= TASK DIRECTIONS =
Reproduce the part of the accuracy and precision text that runs from "Use my drill" down to "ones, are involved.", word for word.

= DOCUMENT TEXT =
Use my drill at various appropriate distances for yourself, e.g. 3, 5, 7, 10, 15, and 20 yards to challenge yourself and assess skill-level improvements, as you progress. At first, do not time yourself but safely practice, until you feel comfortable and safe with the drill. And be certain to include a timed mag change in your protocol, to better estimate your reaction time and accuracy level under pressure. Hope my drill helps you.
Assessing “Accuracy” and “Precision”
Accuracy and precision of any gun are especially important and it is demanding and time consuming to objectively test and measure them. Both are important and yes you can test and assess both accuracy and precision of a handgun. Several factors, both objective and subjective ones, are involved.
Basically for me, if there is a wide spread or high degree of dispersion of hits all over the target, then accuracy is not there. (Note: precision may also not be there.) Well, what is the difference between “accuracy” and “precision?” Accuracy involves consistently hitting the target with the groups centered in or very near the bullseye or desired Point of Impact. Conversely, precision is the tightness or size of the groups, no matter where they are located on the target. There is intrinsic accuracy of the gun itself which is strongly influenced by the gun’s design, materials used, manufacturing processes, quality control procedures, and internal tolerances specified. Proper barrel fitting and very good slide-to-barrel fit, machining/forging of parts with tight tolerances and fittings, the use of proper steel and materials, and craftsmanship reputation are significantly related to this inherent intrinsic accuracy. Kimber 1911s have this intrinsic accuracy.
Also, there is subjective accuracy demonstrated by the individual shooter and the fundamental skills applied to get the hits on target. The skills of the shooter in using the gun are critical and significantly influence individual accuracy.

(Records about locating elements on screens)
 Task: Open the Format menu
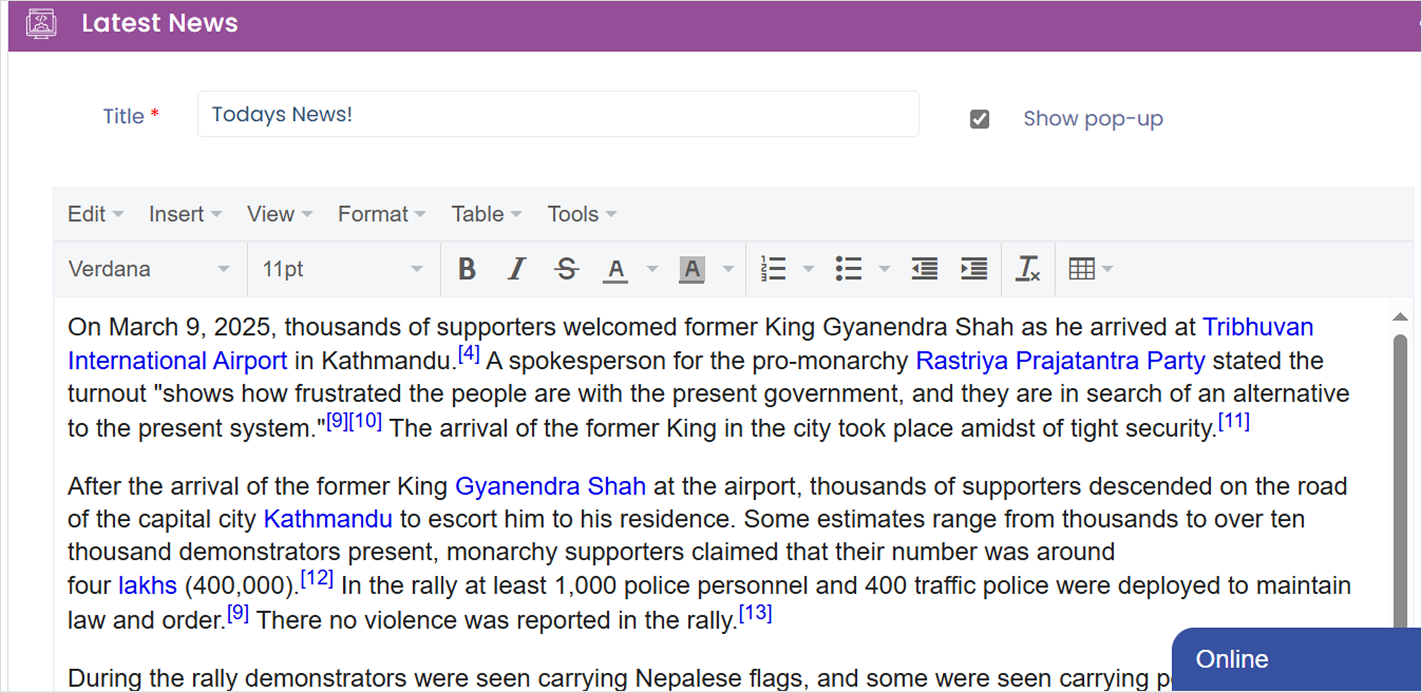(x=381, y=214)
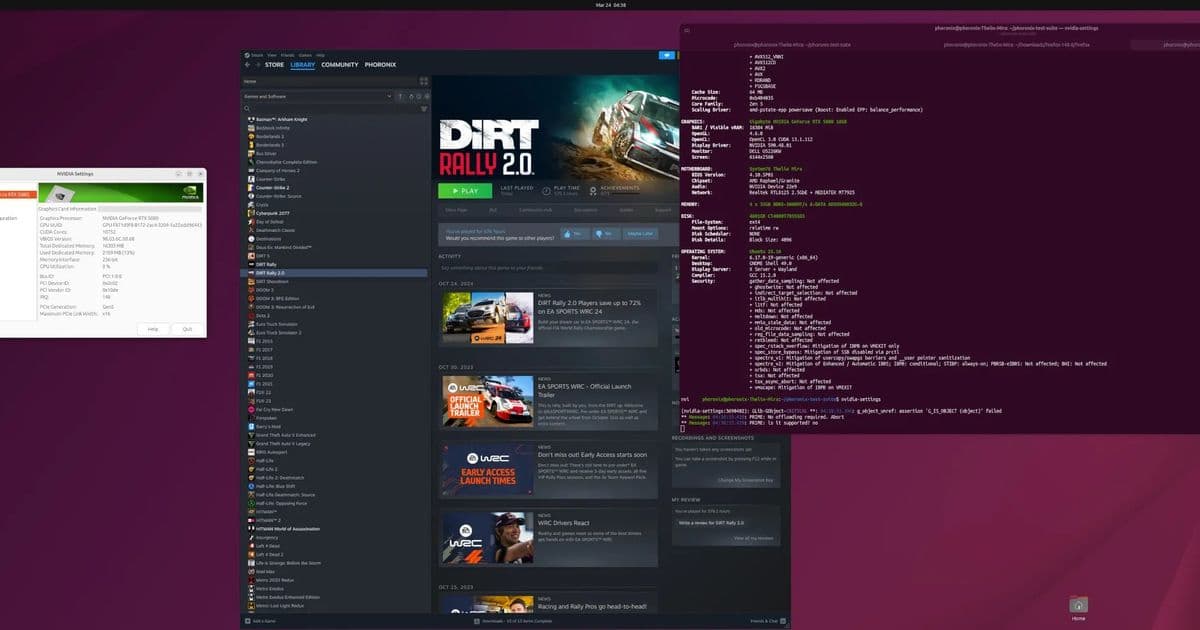The width and height of the screenshot is (1200, 630).
Task: Click the Home folder icon on the desktop
Action: [x=1078, y=604]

= SOLUTION TO THE EXERCISE =
Use my drill at various appropriate distances for yourself, e.g. 3, 5, 7, 10, 15, and 20 yards to challenge yourself and assess skill-level improvements, as you progress. At first, do not time yourself but safely practice, until you feel comfortable and safe with the drill. And be certain to include a timed mag change in your protocol, to better estimate your reaction time and accuracy level under pressure. Hope my drill helps you.
Assessing “Accuracy” and “Precision”
Accuracy and precision of any gun are especially important and it is demanding and time consuming to objectively test and measure them. Both are important and yes you can test and assess both accuracy and precision of a handgun. Several factors, both objective and subjective ones, are involved.